Work instructions: Copy the material word for word, starting at its first line and ending with the line that contains "Image resolution: width=1392". Include both of those lines.

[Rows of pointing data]
------------------------------------------------------------------------
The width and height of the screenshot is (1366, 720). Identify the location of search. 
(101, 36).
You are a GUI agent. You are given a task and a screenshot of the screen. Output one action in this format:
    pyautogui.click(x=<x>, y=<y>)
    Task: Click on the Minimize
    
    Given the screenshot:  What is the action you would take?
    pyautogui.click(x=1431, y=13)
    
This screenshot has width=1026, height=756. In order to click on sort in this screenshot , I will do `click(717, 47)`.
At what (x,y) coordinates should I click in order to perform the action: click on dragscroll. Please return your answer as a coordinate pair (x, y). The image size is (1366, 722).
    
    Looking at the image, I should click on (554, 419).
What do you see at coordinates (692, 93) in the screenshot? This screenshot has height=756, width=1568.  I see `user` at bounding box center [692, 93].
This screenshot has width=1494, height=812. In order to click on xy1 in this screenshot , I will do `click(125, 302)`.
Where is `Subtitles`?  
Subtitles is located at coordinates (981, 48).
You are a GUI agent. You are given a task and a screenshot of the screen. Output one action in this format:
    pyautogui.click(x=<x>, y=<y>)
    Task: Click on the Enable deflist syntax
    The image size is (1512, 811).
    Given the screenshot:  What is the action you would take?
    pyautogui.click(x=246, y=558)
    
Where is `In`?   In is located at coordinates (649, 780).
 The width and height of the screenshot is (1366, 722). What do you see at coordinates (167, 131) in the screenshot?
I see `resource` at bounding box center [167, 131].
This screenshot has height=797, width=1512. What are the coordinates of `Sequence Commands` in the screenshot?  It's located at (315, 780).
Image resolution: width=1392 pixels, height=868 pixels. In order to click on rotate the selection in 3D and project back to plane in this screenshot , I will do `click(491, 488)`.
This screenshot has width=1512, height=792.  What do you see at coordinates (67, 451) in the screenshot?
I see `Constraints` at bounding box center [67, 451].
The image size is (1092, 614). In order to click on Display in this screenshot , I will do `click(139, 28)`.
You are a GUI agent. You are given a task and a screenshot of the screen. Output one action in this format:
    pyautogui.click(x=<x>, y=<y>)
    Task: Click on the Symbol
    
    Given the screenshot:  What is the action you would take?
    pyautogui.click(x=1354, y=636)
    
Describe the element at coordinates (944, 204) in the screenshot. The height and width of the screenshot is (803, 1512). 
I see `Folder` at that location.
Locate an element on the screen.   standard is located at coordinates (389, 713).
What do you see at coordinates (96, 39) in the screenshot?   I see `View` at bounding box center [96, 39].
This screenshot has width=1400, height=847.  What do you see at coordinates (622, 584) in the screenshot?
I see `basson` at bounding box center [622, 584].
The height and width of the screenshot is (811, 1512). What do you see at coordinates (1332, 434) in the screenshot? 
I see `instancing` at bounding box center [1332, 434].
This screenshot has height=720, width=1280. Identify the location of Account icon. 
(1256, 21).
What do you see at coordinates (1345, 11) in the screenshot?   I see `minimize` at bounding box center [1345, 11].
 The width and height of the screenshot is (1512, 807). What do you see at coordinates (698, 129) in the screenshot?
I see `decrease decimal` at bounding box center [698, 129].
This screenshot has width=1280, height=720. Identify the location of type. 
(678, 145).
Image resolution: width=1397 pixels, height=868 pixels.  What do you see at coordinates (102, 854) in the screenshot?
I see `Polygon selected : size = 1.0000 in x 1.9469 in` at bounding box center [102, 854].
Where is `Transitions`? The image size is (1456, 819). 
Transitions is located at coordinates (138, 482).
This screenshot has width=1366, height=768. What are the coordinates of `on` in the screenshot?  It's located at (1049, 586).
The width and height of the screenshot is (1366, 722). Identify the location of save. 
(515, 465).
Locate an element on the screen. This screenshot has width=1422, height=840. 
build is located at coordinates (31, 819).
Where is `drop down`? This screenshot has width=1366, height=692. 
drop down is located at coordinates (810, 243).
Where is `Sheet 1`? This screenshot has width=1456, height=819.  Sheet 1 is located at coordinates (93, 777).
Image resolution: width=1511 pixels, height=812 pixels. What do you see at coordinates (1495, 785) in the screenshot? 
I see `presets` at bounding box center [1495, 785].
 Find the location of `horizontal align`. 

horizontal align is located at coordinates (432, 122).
------------------------------------------------------------------------
Exercise result:
The width and height of the screenshot is (1366, 720). Identify the location of search. 
(101, 36).
You are a GUI agent. You are given a task and a screenshot of the screen. Output one action in this format:
    pyautogui.click(x=<x>, y=<y>)
    Task: Click on the Minimize
    
    Given the screenshot:  What is the action you would take?
    pyautogui.click(x=1431, y=13)
    
This screenshot has width=1026, height=756. In order to click on sort in this screenshot , I will do `click(717, 47)`.
At what (x,y) coordinates should I click in order to perform the action: click on dragscroll. Please return your answer as a coordinate pair (x, y). The image size is (1366, 722).
    
    Looking at the image, I should click on (554, 419).
What do you see at coordinates (692, 93) in the screenshot? This screenshot has height=756, width=1568.  I see `user` at bounding box center [692, 93].
This screenshot has width=1494, height=812. In order to click on xy1 in this screenshot , I will do `click(125, 302)`.
Where is `Subtitles`?  
Subtitles is located at coordinates (981, 48).
You are a GUI agent. You are given a task and a screenshot of the screen. Output one action in this format:
    pyautogui.click(x=<x>, y=<y>)
    Task: Click on the Enable deflist syntax
    The image size is (1512, 811).
    Given the screenshot:  What is the action you would take?
    pyautogui.click(x=246, y=558)
    
Where is `In`?   In is located at coordinates (649, 780).
 The width and height of the screenshot is (1366, 722). What do you see at coordinates (167, 131) in the screenshot?
I see `resource` at bounding box center [167, 131].
This screenshot has height=797, width=1512. What are the coordinates of `Sequence Commands` in the screenshot?  It's located at (315, 780).
Image resolution: width=1392 pixels, height=868 pixels. In order to click on rotate the selection in 3D and project back to plane in this screenshot , I will do `click(491, 488)`.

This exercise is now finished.